TASK ITEM: Exactly the lines starting at the line containing "Click the blue verified V badge" and ending at the line containing "You are a computer-use agent. The width" are to be written out from the listing below, both included.

RECORDS FOR PROCESSING START

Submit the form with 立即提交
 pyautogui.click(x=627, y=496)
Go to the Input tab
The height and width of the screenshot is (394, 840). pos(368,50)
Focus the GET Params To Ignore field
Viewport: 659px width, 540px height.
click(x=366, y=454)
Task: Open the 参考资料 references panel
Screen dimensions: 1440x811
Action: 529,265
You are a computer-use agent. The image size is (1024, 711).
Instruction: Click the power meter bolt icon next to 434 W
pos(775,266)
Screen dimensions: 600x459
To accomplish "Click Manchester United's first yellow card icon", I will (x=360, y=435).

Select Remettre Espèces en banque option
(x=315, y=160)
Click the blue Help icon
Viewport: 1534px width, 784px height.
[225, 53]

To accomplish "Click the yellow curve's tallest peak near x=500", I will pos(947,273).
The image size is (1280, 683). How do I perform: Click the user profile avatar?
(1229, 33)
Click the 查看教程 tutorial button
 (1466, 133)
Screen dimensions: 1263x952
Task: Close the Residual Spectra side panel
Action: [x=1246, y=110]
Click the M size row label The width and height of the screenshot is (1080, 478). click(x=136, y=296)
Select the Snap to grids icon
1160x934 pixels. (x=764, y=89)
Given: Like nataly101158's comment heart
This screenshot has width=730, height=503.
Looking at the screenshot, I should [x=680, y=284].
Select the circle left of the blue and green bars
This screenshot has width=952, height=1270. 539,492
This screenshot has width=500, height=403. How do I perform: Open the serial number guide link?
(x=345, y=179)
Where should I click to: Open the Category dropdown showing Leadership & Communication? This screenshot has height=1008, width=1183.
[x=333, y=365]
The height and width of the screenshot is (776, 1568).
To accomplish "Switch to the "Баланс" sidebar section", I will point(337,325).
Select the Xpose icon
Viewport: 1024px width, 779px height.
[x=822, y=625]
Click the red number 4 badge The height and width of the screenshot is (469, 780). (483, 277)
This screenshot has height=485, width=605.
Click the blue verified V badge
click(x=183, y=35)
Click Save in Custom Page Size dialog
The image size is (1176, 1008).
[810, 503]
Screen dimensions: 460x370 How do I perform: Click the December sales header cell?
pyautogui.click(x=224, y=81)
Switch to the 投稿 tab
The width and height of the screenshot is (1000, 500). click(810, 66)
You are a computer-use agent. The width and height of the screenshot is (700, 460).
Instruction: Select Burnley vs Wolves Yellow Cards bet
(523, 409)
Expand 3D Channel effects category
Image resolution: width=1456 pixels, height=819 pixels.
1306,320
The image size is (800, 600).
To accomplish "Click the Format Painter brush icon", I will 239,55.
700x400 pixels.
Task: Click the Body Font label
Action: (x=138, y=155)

RECORDS FOR PROCESSING END

RESULT OF THE EXERCISE:
Click the blue verified V badge
click(x=183, y=35)
Click Save in Custom Page Size dialog
The image size is (1176, 1008).
[810, 503]
Screen dimensions: 460x370 How do I perform: Click the December sales header cell?
pyautogui.click(x=224, y=81)
Switch to the 投稿 tab
The width and height of the screenshot is (1000, 500). click(810, 66)
You are a computer-use agent. The width and height of the screenshot is (700, 460).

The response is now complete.